Veniamo alla conclusione: dopo Francesco. Anzitutto: quando?


Come diceva Martini, nessuno è profeta. Io non lo so. Qualcuno dice che si dimetterà anche lui. Io non credo, vedo che gli piace molto fare il Papa. Sembra un’altra persona, rispetto al cardinale Bergoglio che abbiamo conosciuto in Argentina, che era un tipo abbastanza cupo, che rideva raramente; una persona quasi macerata nel proprio ruolo di comando. Qui invece vediamo un Papa felice, popolare, sorridente: il ruolo lo ha cambiato, ama molto quello che sta facendo. Credo che le difficoltà per chi verrà dopo di lui – non so quando – saranno enormi. Terribili. Perché questo Papa sta lasciando margini di incertezza talmente grandi per cui ricostruire sarà molto difficile.

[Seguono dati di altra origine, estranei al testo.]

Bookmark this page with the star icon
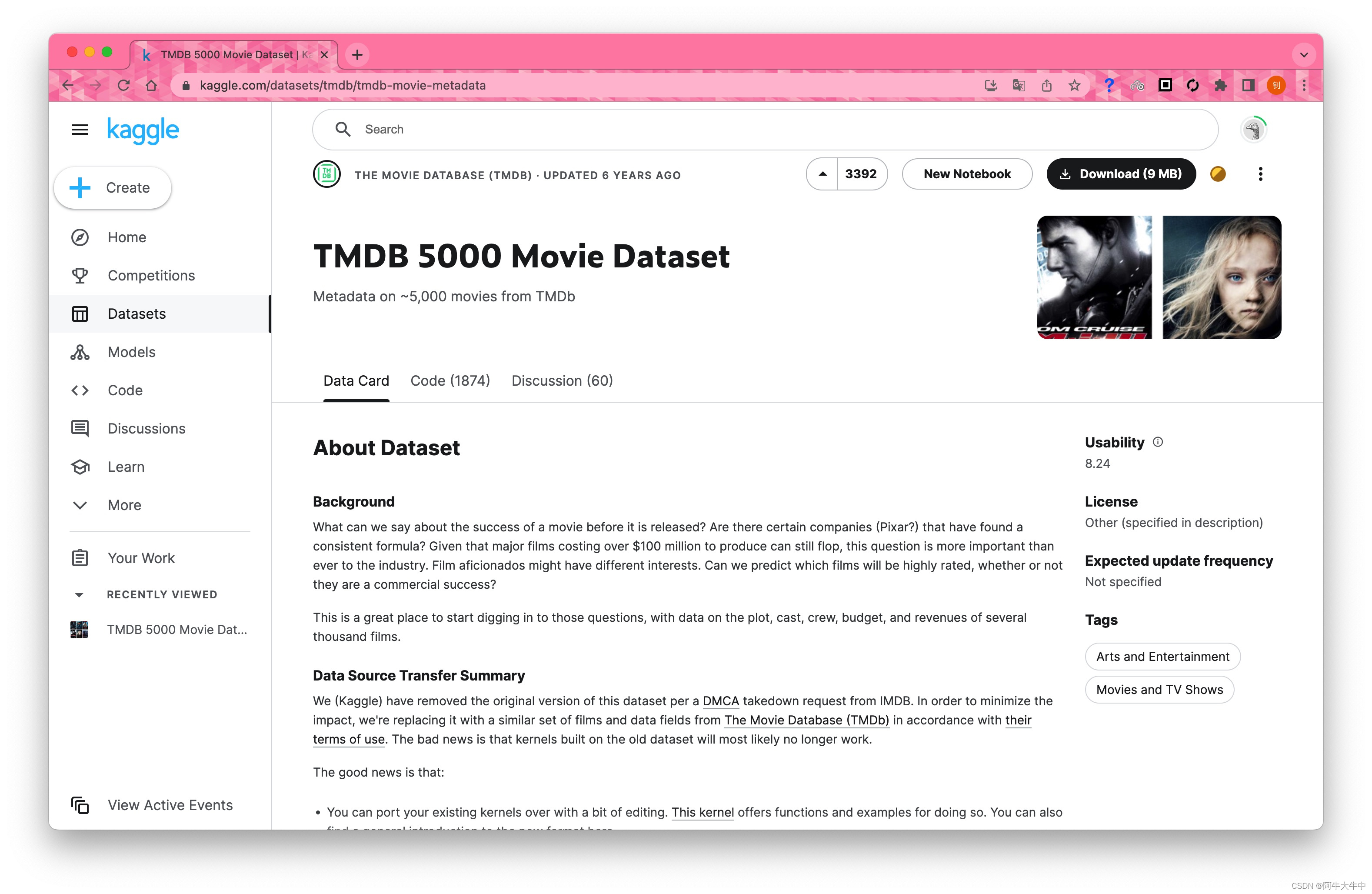This screenshot has width=1372, height=894. (x=1075, y=86)
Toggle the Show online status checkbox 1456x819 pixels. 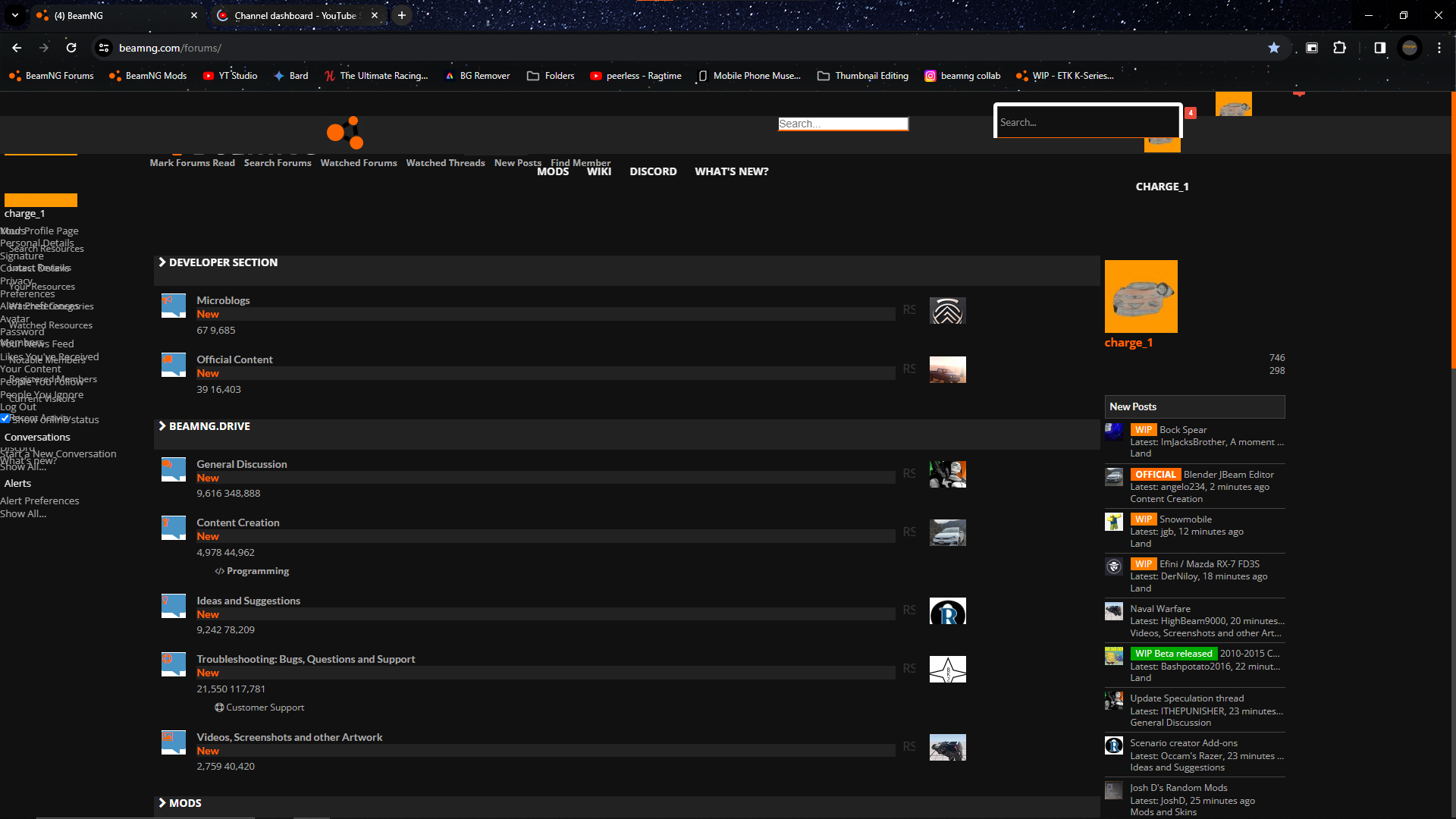(x=5, y=419)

Ne parlavo con una collega, l’altra sera, che mi diceva: «Col conclave che si annuncia, tutto “bergoglizzato” com’è, ci si deve aspettare un pontificato conforme». A me sembra che questo non si possa dire, e che l’unico modo che un Papa ha per essere sicuro del proprio successore sia il nominarlo direttamente (cosa già accaduta e sempre in potere del Santo Padre), ma è cosa che non credo che Francesco vorrà fare. Temo invece che ci sarà una reazione, verosimilmente anche molto dura.

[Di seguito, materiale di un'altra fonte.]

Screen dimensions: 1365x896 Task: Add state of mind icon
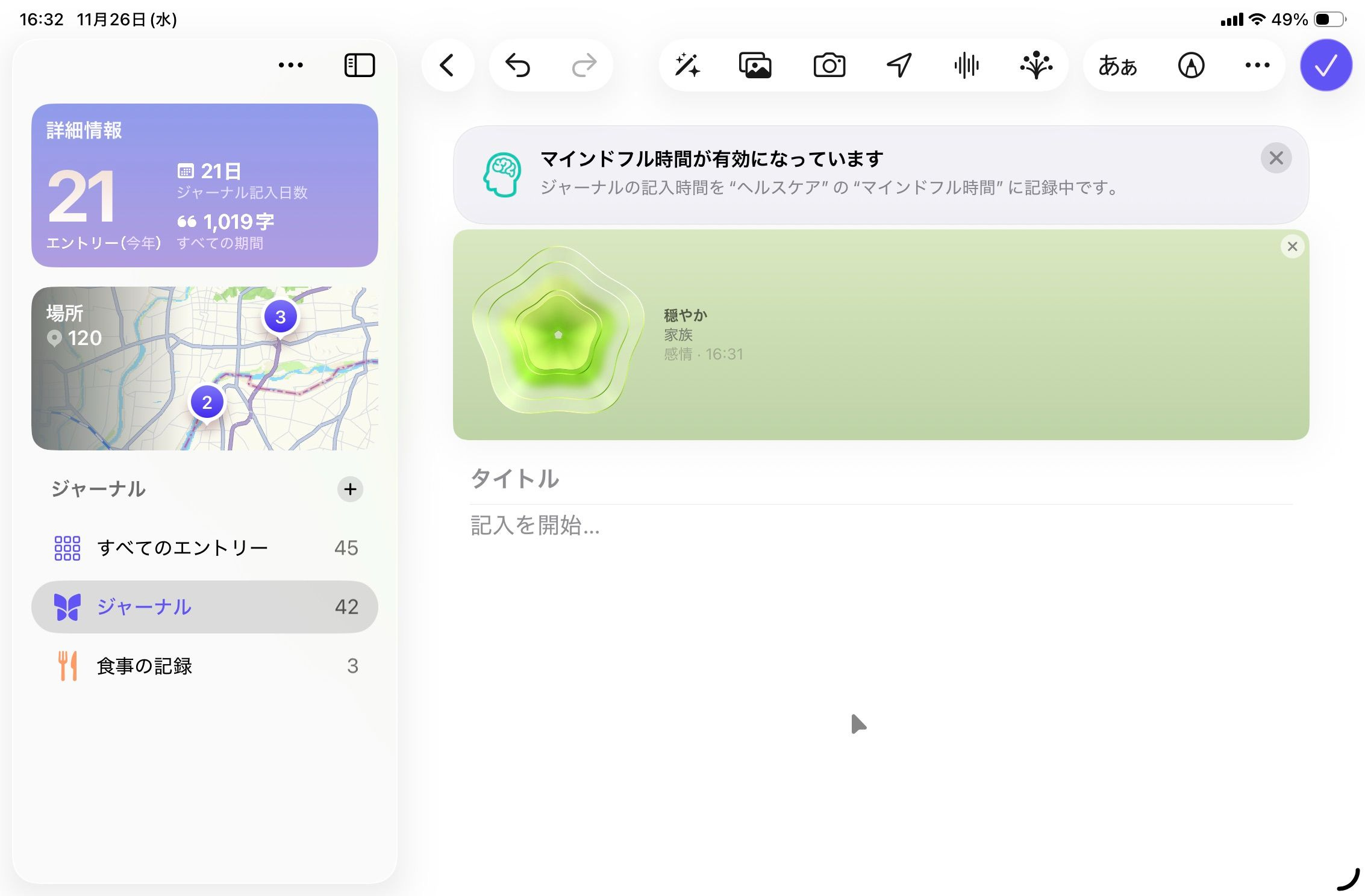click(1035, 65)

Questo è storicamente dimostrato: i conclavi sono imprevedibili. Quanto alla restaurazione, è una possibilità concreta, un rischio attuale: a giudicare dallo sconcerto diffuso – anche fra gli stessi che hanno appoggiato Bergoglio e che si sono resi conto della situazione cui si è arrivati – credo sia una possibilità sulla quale occorra riflettere. Sembra che ora come ora non si sappia più bene che cosa sia il deposito della fede. Quando il 15 dicembre il Papa ha ricevuto in udienza la comunità del Bambin Gesù, e poi l’ha ripetuto nell’udienza generale del 4 gennaio, ha detto: «Di fronte al problema del dolore innocente io non ho risposte»… ha detto proprio così! E poi ha soggiunto: «Nel crocifisso c’è forse qualche strada di consolazione». Questi sono elementi sconcertanti, di fronte ai quali si resta basiti. Certe contorsioni sono sconcertanti, da parte di Pietro: «Tu sei Pietro», non puoi buttar via così la tua funzione.